| Work instruction |
What you return should be every record, retyped without a single change.
##### Data in this exercise
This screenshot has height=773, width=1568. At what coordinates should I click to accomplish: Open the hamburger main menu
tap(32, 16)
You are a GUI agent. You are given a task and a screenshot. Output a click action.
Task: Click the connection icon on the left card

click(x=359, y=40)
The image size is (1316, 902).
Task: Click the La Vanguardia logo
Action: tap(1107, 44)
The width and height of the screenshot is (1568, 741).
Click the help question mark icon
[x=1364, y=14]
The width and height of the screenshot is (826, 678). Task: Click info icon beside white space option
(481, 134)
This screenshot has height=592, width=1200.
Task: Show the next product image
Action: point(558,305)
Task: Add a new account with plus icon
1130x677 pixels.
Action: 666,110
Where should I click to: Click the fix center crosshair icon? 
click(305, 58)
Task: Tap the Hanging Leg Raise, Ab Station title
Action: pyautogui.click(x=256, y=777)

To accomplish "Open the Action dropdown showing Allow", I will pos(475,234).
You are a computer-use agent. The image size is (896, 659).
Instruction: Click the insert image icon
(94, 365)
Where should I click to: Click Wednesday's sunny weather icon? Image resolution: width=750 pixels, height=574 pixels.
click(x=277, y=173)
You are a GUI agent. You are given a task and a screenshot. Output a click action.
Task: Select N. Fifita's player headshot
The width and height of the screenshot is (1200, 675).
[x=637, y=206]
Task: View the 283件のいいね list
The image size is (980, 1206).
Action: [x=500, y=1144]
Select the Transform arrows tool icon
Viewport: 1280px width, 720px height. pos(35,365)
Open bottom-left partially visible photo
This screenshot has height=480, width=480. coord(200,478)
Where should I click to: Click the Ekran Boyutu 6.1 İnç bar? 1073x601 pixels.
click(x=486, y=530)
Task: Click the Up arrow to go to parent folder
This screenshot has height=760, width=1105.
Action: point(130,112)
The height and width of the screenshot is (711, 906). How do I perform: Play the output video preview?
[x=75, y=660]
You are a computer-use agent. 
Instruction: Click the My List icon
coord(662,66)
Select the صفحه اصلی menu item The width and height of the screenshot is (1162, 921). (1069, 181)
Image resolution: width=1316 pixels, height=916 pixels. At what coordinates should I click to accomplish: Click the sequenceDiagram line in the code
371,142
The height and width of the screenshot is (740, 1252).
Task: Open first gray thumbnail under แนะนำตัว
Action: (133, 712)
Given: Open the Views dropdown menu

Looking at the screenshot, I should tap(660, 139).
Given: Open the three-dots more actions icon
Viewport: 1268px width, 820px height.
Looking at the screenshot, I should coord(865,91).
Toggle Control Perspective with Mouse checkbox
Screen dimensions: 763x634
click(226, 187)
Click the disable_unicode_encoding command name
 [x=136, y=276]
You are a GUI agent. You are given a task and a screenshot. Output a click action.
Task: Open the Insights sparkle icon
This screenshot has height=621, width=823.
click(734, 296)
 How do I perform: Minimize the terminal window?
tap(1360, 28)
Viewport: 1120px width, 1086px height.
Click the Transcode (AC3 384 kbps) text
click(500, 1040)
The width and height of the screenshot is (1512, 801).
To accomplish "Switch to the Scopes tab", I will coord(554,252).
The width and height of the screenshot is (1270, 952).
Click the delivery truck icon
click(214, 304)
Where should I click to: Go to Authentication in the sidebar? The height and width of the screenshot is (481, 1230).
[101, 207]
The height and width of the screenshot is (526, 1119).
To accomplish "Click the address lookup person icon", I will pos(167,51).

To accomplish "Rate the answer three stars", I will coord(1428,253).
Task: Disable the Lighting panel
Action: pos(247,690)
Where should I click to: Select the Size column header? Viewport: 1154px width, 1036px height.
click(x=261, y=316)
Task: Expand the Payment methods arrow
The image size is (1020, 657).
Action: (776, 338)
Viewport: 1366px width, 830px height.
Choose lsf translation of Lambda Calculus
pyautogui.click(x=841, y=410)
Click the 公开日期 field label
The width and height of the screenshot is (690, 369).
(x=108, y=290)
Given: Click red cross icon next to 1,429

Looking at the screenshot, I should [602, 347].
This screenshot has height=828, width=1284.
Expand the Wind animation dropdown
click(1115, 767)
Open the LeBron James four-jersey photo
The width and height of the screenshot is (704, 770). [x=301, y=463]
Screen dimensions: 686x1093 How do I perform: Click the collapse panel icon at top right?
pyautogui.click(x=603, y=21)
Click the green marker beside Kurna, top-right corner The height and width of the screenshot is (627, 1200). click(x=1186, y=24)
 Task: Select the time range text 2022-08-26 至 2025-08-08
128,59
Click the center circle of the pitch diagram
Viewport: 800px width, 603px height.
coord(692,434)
##########
| Reply to the exercise |
This screenshot has height=773, width=1568. At what coordinates should I click to accomplish: Open the hamburger main menu
tap(32, 16)
You are a GUI agent. You are given a task and a screenshot. Output a click action.
Task: Click the connection icon on the left card

click(x=359, y=40)
The image size is (1316, 902).
Task: Click the La Vanguardia logo
Action: tap(1107, 44)
The width and height of the screenshot is (1568, 741).
Click the help question mark icon
[x=1364, y=14]
The width and height of the screenshot is (826, 678). Task: Click info icon beside white space option
(481, 134)
This screenshot has height=592, width=1200.
Task: Show the next product image
Action: point(558,305)
Task: Add a new account with plus icon
1130x677 pixels.
Action: 666,110
Where should I click to: Click the fix center crosshair icon? 
click(305, 58)
Task: Tap the Hanging Leg Raise, Ab Station title
Action: pyautogui.click(x=256, y=777)

To accomplish "Open the Action dropdown showing Allow", I will pos(475,234).
You are a computer-use agent. The image size is (896, 659).
Instruction: Click the insert image icon
(94, 365)
Where should I click to: Click Wednesday's sunny weather icon? Image resolution: width=750 pixels, height=574 pixels.
click(x=277, y=173)
You are a GUI agent. You are given a task and a screenshot. Output a click action.
Task: Select N. Fifita's player headshot
The width and height of the screenshot is (1200, 675).
[x=637, y=206]
Task: View the 283件のいいね list
The image size is (980, 1206).
Action: [x=500, y=1144]
Select the Transform arrows tool icon
Viewport: 1280px width, 720px height. pos(35,365)
Open bottom-left partially visible photo
This screenshot has height=480, width=480. coord(200,478)
Where should I click to: Click the Ekran Boyutu 6.1 İnç bar? 1073x601 pixels.
click(x=486, y=530)
Task: Click the Up arrow to go to parent folder
This screenshot has height=760, width=1105.
Action: point(130,112)
The height and width of the screenshot is (711, 906). How do I perform: Play the output video preview?
[x=75, y=660]
You are a computer-use agent. 
Instruction: Click the My List icon
coord(662,66)
Select the صفحه اصلی menu item The width and height of the screenshot is (1162, 921). (1069, 181)
Image resolution: width=1316 pixels, height=916 pixels. At what coordinates should I click to accomplish: Click the sequenceDiagram line in the code
371,142
The height and width of the screenshot is (740, 1252).
Task: Open first gray thumbnail under แนะนำตัว
Action: (133, 712)
Given: Open the Views dropdown menu

Looking at the screenshot, I should tap(660, 139).
Given: Open the three-dots more actions icon
Viewport: 1268px width, 820px height.
Looking at the screenshot, I should coord(865,91).
Toggle Control Perspective with Mouse checkbox
Screen dimensions: 763x634
click(226, 187)
Click the disable_unicode_encoding command name
 [x=136, y=276]
You are a GUI agent. You are given a task and a screenshot. Output a click action.
Task: Open the Insights sparkle icon
This screenshot has height=621, width=823.
click(734, 296)
 How do I perform: Minimize the terminal window?
tap(1360, 28)
Viewport: 1120px width, 1086px height.
Click the Transcode (AC3 384 kbps) text
click(500, 1040)
The width and height of the screenshot is (1512, 801).
To accomplish "Switch to the Scopes tab", I will coord(554,252).
The width and height of the screenshot is (1270, 952).
Click the delivery truck icon
click(214, 304)
Where should I click to: Go to Authentication in the sidebar? The height and width of the screenshot is (481, 1230).
[101, 207]
The height and width of the screenshot is (526, 1119).
To accomplish "Click the address lookup person icon", I will pos(167,51).

To accomplish "Rate the answer three stars", I will coord(1428,253).
Task: Disable the Lighting panel
Action: pos(247,690)
Where should I click to: Select the Size column header? Viewport: 1154px width, 1036px height.
click(x=261, y=316)
Task: Expand the Payment methods arrow
The image size is (1020, 657).
Action: (776, 338)
Viewport: 1366px width, 830px height.
Choose lsf translation of Lambda Calculus
pyautogui.click(x=841, y=410)
Click the 公开日期 field label
The width and height of the screenshot is (690, 369).
(x=108, y=290)
Given: Click red cross icon next to 1,429

Looking at the screenshot, I should [602, 347].
This screenshot has height=828, width=1284.
Expand the Wind animation dropdown
click(1115, 767)
Open the LeBron James four-jersey photo
The width and height of the screenshot is (704, 770). [x=301, y=463]
Screen dimensions: 686x1093 How do I perform: Click the collapse panel icon at top right?
pyautogui.click(x=603, y=21)
Click the green marker beside Kurna, top-right corner The height and width of the screenshot is (627, 1200). click(x=1186, y=24)
 Task: Select the time range text 2022-08-26 至 2025-08-08
128,59
Click the center circle of the pitch diagram
Viewport: 800px width, 603px height.
coord(692,434)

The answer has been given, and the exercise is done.